What was initially uncertain has now been confirmed: importing EV assembly kits for the SKD (Semi Knocked Down) and CKD (Completely Knocked Down) processes has become significantly more expensive. In these processes, vehicles are partially or completely disassembled after production at a foreign plant, transported to the importing country in parts, and reassembled locally. The key difference between SKD and CKD lies in the degree of disassembly.
It remains unclear exactly which tariff rate will apply to CKD and SKD kits for electric vehicles. However, Brazilian media reports suggest that the tariffs will be increased in stages, reaching 35 per cent by 1 January 2027. This rate will then match the tariff for fully assembled electric vehicles.

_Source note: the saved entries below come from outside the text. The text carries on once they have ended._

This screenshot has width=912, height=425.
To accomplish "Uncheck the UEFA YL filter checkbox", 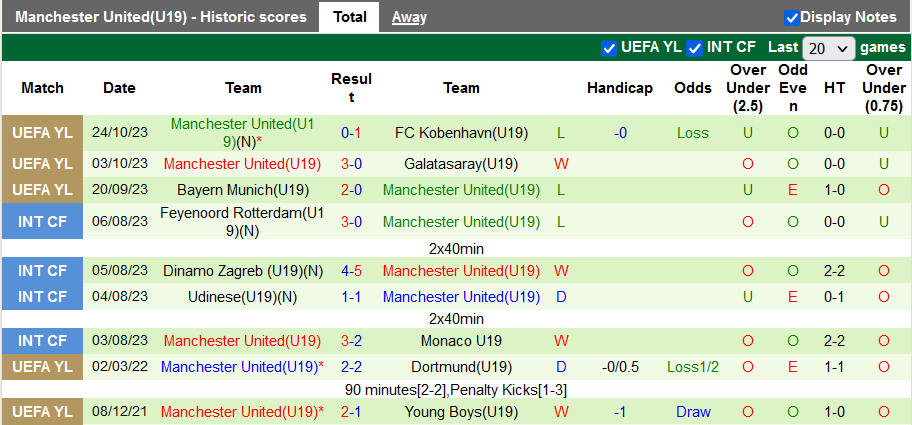I will pyautogui.click(x=609, y=48).
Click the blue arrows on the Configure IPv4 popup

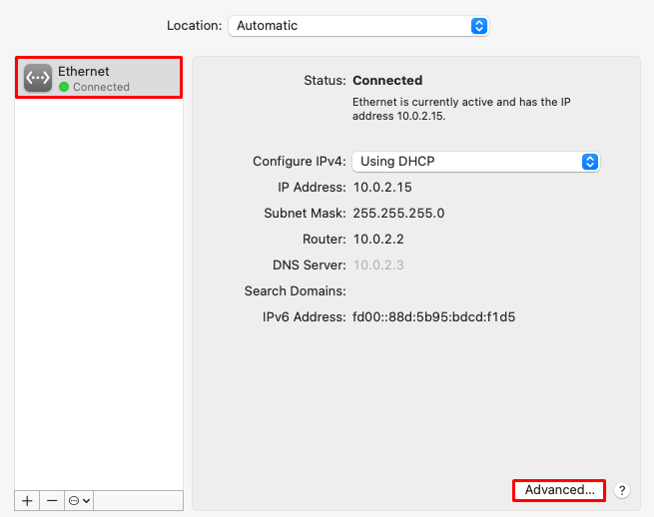[x=590, y=162]
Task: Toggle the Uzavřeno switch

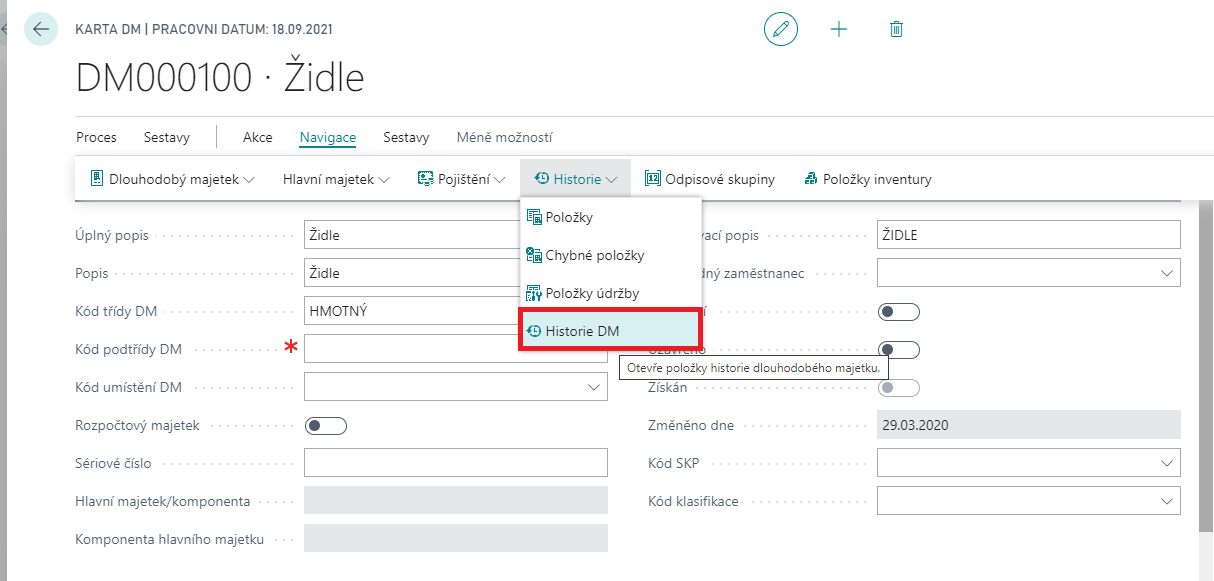Action: coord(898,350)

The disparity in tariff rates for fully assembled EVs and assembly kits emerged after Brazil introduced a 10 per cent tariff on electric vehicles in January 2024. By July 2025, this rate had risen to 25 per cent, while CKD and SKD kits continued to benefit from a reduced rate of 14 per cent. From 1 July 2026, the tariff for fully assembled EVs will increase to 35 per cent, with assembly kits set to match this rate from 1 January 2027.

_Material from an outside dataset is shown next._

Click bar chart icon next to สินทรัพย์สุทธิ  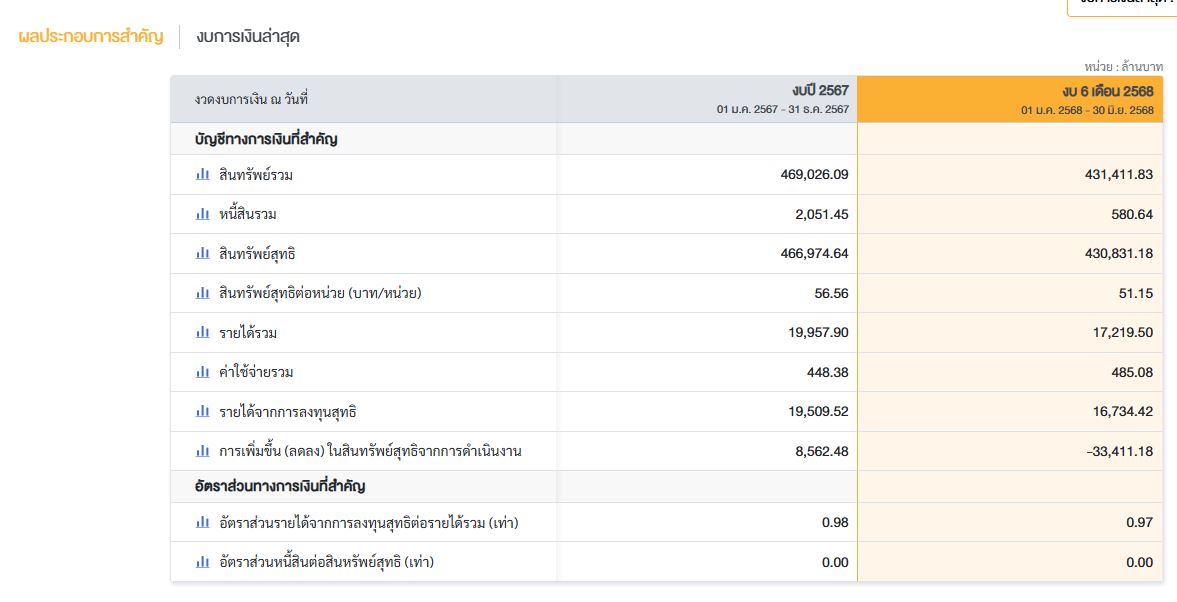pyautogui.click(x=203, y=253)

Brazil’s decision to end the preferential rates for CKD and SKD kits earlier than planned has already prompted BYD to accelerate the expansion of its new vehicle plant in Camaçari. Initially operating under the SKD process, the plant is scheduled to transition to more complex manufacturing stages—such as welding, painting, and stamping—in the second half of 2026. This shift will reduce BYD’s reliance on imports, boost local value creation, and create new jobs. Currently, BYD states the plant’s annual capacity as 150,000 vehicles, with plans to double this to 300,000 units in the next expansion phase.
Anfavea, the Brazilian association of vehicle manufacturers (which includes VW, Stellantis, GM, and Toyota), had long campaigned against the general tariff preferences for electric vehicles and demanded the standard 35 per cent tariff. The organisation also opposed the preferential rates for assembly kits, warning that failure to adjust the tariffs could lead to reduced investments in Brazil if the market were flooded with low-tariff imported vehicles and kits.